Here you can see the formula and adjust it, with standard mathematical formulas and more advanced Looker Studio functions. You can also choose for a number to be displayed as a percentage or as a currency, which will probably be your default option for all financial scorecards.
Blending data from different sources
One last chart we wanted to share uses data from two different sources. The inventory quantity is taken from the Products source while the sales of these products are from the Orders with line numbers source. The Current_total_price header may be confusing but, underneath, it’s the price of each order, summed up.
To achieve that we need to approach data blending from a different angle than we did with scorecards.

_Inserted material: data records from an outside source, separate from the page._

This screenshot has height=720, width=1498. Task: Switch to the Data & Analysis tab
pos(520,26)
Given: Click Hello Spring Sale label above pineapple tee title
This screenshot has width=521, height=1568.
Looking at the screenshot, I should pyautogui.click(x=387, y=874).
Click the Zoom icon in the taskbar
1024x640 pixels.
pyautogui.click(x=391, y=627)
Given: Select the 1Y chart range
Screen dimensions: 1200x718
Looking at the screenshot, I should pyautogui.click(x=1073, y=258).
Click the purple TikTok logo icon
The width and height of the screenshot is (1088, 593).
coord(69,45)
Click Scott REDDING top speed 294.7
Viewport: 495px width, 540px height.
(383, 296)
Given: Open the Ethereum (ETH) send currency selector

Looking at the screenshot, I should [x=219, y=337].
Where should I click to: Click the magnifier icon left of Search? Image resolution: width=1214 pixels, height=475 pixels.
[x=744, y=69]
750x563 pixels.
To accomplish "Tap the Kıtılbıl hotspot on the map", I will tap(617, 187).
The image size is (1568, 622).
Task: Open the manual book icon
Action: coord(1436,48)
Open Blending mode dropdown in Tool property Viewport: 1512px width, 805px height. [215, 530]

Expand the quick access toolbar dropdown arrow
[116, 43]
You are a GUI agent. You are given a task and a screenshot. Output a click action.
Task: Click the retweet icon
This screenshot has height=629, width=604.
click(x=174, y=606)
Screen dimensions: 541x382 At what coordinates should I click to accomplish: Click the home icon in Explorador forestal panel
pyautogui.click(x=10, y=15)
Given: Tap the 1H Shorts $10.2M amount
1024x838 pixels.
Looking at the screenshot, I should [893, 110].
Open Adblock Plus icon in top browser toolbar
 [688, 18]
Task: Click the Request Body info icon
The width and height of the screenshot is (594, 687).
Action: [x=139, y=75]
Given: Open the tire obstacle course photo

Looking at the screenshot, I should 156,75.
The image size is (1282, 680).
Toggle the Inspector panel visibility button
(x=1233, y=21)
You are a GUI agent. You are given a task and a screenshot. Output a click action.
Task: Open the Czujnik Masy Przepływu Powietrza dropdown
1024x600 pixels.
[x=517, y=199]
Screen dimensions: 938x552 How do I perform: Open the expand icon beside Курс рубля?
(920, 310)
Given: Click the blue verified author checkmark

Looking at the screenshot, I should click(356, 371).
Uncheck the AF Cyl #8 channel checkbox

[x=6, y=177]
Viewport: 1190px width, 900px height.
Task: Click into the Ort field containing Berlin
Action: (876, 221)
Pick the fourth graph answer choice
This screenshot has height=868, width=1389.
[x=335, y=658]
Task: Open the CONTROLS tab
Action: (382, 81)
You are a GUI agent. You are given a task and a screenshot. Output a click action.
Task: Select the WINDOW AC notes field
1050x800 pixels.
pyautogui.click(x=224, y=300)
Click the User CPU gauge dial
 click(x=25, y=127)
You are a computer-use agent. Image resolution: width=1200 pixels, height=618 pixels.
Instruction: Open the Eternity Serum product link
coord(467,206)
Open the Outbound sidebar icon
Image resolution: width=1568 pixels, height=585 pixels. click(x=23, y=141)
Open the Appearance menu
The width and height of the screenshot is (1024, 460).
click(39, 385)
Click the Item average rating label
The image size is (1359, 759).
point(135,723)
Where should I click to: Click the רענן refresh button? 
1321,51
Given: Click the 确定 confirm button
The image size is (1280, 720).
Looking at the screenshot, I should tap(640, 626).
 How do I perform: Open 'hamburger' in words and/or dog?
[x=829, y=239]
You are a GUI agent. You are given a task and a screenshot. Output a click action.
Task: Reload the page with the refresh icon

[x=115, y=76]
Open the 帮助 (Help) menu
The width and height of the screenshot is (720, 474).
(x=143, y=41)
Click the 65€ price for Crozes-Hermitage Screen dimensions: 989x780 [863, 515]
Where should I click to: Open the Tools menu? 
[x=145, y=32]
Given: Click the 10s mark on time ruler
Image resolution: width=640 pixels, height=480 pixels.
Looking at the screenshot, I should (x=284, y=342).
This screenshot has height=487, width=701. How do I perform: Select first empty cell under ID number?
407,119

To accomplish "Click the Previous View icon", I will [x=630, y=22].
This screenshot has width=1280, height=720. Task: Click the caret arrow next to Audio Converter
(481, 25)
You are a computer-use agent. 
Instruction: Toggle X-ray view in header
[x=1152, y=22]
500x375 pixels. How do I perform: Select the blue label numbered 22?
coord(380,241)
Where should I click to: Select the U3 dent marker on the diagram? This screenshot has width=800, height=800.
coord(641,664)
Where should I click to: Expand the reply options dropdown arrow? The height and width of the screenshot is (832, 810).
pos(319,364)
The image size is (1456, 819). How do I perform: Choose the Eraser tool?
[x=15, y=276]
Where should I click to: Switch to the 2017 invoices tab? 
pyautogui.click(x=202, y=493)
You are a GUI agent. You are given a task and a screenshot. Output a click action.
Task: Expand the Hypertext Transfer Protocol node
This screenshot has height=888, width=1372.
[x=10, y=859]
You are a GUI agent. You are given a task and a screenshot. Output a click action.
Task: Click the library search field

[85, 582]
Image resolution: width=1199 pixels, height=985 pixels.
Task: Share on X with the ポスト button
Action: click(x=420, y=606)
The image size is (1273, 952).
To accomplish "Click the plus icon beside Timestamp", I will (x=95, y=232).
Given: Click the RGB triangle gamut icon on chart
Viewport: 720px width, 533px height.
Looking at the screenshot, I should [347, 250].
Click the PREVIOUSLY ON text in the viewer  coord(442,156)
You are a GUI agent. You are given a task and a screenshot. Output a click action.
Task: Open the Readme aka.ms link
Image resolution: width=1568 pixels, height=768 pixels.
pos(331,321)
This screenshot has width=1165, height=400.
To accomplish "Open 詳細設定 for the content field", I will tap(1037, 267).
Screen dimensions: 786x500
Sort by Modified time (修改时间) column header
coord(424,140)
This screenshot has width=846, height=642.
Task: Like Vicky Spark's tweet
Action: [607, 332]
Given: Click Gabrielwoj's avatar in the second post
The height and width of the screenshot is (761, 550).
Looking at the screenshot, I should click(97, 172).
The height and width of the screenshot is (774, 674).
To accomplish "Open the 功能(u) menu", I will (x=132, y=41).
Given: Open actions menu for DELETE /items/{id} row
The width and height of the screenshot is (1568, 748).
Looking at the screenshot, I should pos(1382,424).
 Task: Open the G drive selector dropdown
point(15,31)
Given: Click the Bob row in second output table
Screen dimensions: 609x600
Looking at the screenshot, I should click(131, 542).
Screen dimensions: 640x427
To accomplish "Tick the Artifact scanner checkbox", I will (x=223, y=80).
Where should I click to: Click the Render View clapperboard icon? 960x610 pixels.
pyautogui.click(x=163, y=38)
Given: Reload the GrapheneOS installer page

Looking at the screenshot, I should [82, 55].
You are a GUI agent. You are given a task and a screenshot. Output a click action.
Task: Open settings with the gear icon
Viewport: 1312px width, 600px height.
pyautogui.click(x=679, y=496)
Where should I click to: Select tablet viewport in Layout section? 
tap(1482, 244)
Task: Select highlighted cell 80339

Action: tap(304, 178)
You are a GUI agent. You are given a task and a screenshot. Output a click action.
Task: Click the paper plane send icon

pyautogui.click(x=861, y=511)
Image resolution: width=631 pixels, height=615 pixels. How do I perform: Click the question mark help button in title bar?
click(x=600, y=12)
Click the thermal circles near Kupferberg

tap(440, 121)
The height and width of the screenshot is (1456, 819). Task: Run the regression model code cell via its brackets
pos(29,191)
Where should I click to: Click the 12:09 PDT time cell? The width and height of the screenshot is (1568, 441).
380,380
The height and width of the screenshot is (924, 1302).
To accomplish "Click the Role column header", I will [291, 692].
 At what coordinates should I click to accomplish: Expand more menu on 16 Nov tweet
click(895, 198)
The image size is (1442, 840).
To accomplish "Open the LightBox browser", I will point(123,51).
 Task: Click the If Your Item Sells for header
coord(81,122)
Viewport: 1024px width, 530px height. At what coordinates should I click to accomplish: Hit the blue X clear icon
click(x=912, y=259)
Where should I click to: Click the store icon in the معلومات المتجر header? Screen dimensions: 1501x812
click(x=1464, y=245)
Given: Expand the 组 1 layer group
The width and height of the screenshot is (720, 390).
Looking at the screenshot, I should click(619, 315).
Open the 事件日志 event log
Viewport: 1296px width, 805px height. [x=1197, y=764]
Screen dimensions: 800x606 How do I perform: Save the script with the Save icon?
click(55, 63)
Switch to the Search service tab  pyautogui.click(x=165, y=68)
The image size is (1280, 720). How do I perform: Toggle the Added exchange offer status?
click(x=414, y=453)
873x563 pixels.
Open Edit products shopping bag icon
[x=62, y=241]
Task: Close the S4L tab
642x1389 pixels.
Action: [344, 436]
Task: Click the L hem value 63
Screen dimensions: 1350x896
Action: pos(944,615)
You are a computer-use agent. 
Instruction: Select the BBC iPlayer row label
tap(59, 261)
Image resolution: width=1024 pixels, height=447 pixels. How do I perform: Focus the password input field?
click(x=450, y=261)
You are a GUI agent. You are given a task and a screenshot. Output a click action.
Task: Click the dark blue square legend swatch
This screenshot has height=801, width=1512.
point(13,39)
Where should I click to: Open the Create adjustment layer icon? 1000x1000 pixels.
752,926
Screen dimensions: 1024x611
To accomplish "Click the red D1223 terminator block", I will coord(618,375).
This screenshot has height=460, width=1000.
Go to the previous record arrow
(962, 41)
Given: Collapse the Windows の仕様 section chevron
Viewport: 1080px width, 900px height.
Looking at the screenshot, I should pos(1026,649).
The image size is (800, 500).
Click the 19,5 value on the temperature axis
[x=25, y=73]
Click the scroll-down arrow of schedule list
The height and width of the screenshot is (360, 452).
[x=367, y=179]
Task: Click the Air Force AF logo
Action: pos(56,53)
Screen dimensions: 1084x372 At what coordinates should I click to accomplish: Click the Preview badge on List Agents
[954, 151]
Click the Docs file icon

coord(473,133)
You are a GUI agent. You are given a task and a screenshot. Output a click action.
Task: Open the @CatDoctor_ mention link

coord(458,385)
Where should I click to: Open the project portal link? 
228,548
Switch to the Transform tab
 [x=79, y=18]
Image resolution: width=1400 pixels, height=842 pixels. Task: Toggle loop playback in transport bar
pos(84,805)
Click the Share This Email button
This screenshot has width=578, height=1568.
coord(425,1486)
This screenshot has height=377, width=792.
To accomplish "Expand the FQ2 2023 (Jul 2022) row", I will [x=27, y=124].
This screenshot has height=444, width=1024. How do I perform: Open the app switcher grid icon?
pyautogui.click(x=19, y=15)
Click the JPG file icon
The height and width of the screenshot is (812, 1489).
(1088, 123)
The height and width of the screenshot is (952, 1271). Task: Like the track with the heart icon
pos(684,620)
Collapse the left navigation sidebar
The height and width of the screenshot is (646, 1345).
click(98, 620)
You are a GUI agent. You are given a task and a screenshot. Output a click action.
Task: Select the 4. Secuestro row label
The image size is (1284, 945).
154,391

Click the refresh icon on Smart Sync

Create a table chart, then click on the Blend data button to the right.
In the leftmost part of the screen, choose the data source, add dimension, and metric as if you were adding a regular chart. Then, select Add another data source.
A new box will appear where you can select the data source of your choice. Notice how the fields change: a new one, named Join Keys, appeared on top. Insert the desired dimension there, then ignore the dimensions field below and insert a metric as usual.
Your setup should look similar to what we’ve got:
For the blended data to make sense, each source needs to share a joint dimension – referred to as join keys. As the naming in different sources differs, even in those exported only from Shopify, this field is used to tell Looker Studio what it is that we’re actually trying to measure.
Product_title and line_items.title have identical values and they represent precisely the same things so they make for a perfect couple of join keys.
Save and you’ll see a table using data from both sources. You can add more sources, or you can also use the blended data in virtually all charts. It’s all up to you.
Alternatively, you can blend data directly in the Coupler.io interface before transferring it to Looker Studio. We’ve already explained how to do this in the Importing other Shopify data entities section.
Last but not least, date control is a vital element of nearly any dashboard. It allows viewers to change the date range and have the numbers auto-update for them.
To add this feature, click on the Add a control button in the menu and then Date range control. Place it on the chart You can leave it as it is or set a default date period – for example, the previous month. Here’s how it looks in the edit mode:
And here’s a view mode:
Why connect Shopify to Google Looker Studio?
Google Looker Studio is a popular platform used for visualization purposes. It connects to virtually any data and turns it into charts, graphs, tables, and other forms.
With those, you can build beautiful dashboards, connect them to multiple data sources, and refresh the data as new information flows in.
Looker Studio is a perfect companion to Shopify. On your custom Shopify analytics dashboard, you can visualize your sales, monitor the fulfillment time of your orders, draw maps showcasing where purchases come from, and a lot more. The sky’s the limit.
Looker Studio is also an excellent alternative to built-in Shopify reports, the availability of which depends on your subscription plan.
Those of you on Shopify and higher plans have (nearly) all reports available. On the other hand, those on Basic Shopify or Shopify Lite plans don’t have access to many reports, for example, reports on orders, sales, or customers.
Luckily, everyone can freely export their Shopify data and use it with services such as Looker Studio, and we’ve explained in this article how to do it correctly using Coupler.io.
Shopify and Looker Studio – final words
It’s quick and painless to move your Shopify data to Looker Studio. There, you can choose from dozens of charts and can visualize virtually anything you have in mind. Thanks to Coupler.io, you’ll have an easy time analyzing your performance and making data-driven decisions using their no-code Shopify integrations.